Happy Pi Day!  Today is that day that number geeks, well maybe all geeks, get to sit around and see who can recite the longest run of pi’s infinite digits and then celebrate that  victory by eating pie, indulging in calories and the security that the ratio of  that round delicacy’s circumference to it’s diameter will always be a constant.  Though I am fascinated by numbers, my first love will always be words.  So in celebration of Pi Day, I began a new daily journal.  Maybe I’ll also nibble on my pen.

I have practiced the discipline of writing daily morning pages for nearly thirty years, three pages written first thing in the morning every day, primarily as stream of consciousness.  I could write endlessly on the power of this practice, but that is not the point of the post.  This is about the where you write, not what or why.

A few days ago I realized that I was about to fill my current morning pages notebook.  We were headed to CVS to pick up a prescription so I figured I could pick up a new one while at the drugstore.  I have never used fancy journals.  For all theses years I have written in old-school composition books, with their marbled covers and taped spines.

Only recently have I ventured beyond the black and white marble and embraced other colors.

I assumed that composition books would be a basic staple of the drugstore stationary shelves.  I was only partially correct.    The drugstore did have a big stack of variously colored composition books, but they were all wide-ruled.  I am a college-ruled kind of girl.  The wide-lined version of the composition book doesn’t provide enough room for my daily pages of brain dump.  (Every now and then, however, a gem emerges on the pages.  (This is why I keep writing.).  I will compromise on a lot of things, but line spacing is not one of them.  I continued scanning the shelves left and right, up and down hoping that I was just missing the comparable stack of college-ruled composition books.  No such luck.  I finally noticed a lone similarly-sized notebook ; it was lacking the characteristic marbled cover and taped spine.  Skeptically, I reached for it.

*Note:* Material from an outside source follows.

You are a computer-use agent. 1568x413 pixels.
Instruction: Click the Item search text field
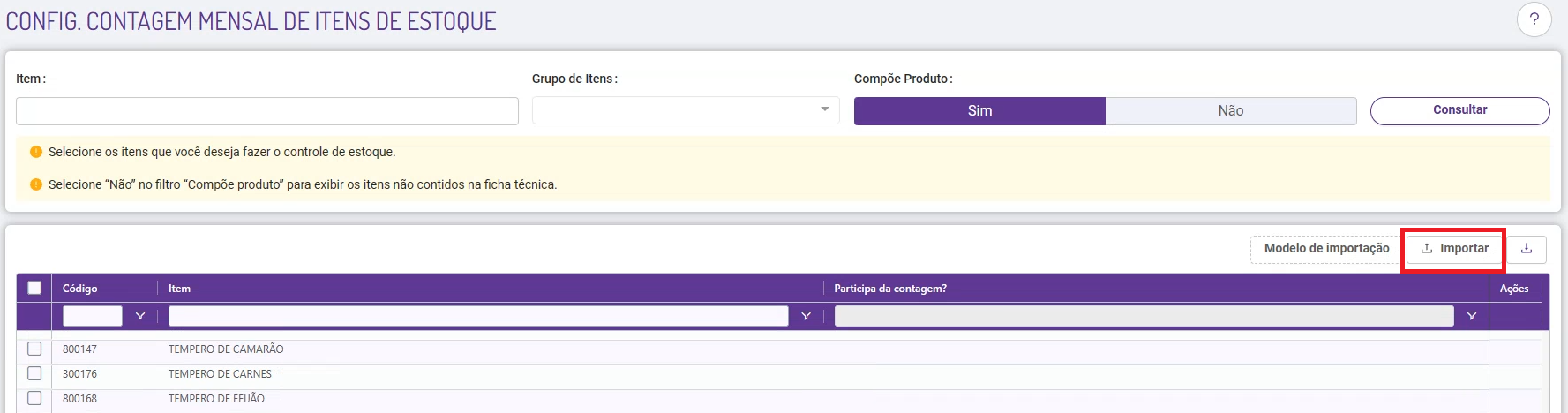coord(266,111)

This lone notebook was an appealing dark blue, a mark in its favor.  Rather than the marble look, it had a more modern geometric pattern of lines and circles subtly printed in a slightly darker blue on its cover.  And instead of  stating the obvious, having “Composition Book” written across its front, the blue college-ruled notebook said “OPEN FOR BUSINESS” in embossed gold letters printed on its right hand side.  Fancy, I thought.  But what does that mean?

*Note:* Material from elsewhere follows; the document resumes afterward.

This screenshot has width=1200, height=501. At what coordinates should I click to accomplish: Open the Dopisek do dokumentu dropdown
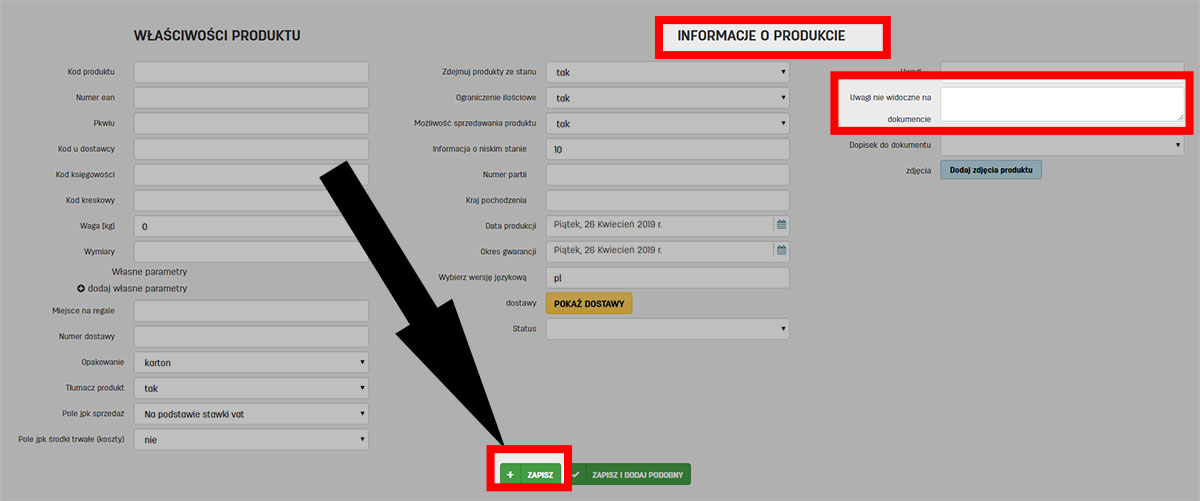click(1062, 145)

Does OPEN FOR BUSINESS mean that the notebook is a blank slate, that it is open for me to the pour the business of my heart and soul, the business of my life onto its college-ruled pages?  If so, that is a cordial invitation.  I felt like perhaps I could negotiate an amicable business deal with this particular notebook.

Or, maybe the notebook was being a little more assertive, giving me a command, OPEN FOR BUSINESS.  Like, get to work.  Stop procrastinating.  I don’t need a demanding notebook.  I’m tough enough on myself when I don’t take the business of daily writing as seriously as I should.  I don’t need a notebook to send me off on a guilt trip every time I sit down with it.

The point is that there is a big difference here between an adjective and a verb.  I don’t know which one the notebook intended.  All I knew at the time was that I needed a notebook.  This was the only college-ruled one CVS had.  My choice was simple, buy it or don’t buy it.

I then remembered that back over the Christmas holidays, I had made a fabric cover for my composition book/journal.  I wouldn’t have to look at its confusing OPEN FOR BUSINESS cover every day.  So I bought the notebook…and some peanut M&Ms just in case those gold embossed letters burned through my fabric cover and tried to drag me along on a guilt trip!

I said I wasn’t going to write today about the what or how of writing daily morning pages.  That may have been not quite true.

In addition to it being Pi Day, today is also Write Your Story Day.

You may think to yourself, “There’s nothing in my life to tell.” It will surprise you once you put pen to paper, or fingers to keyboard and the words start filling the pages. Words have a way of triggering memories. They form a moment in time, and before you know it, there’s a story flowing from your fingertips. Even if you never share your tale, it can be an essence of who you are and where you’ve been.

This is how the chore of going to the drugstore to pick up a prescription turns into the story of buying a composition book that will  hold future stories.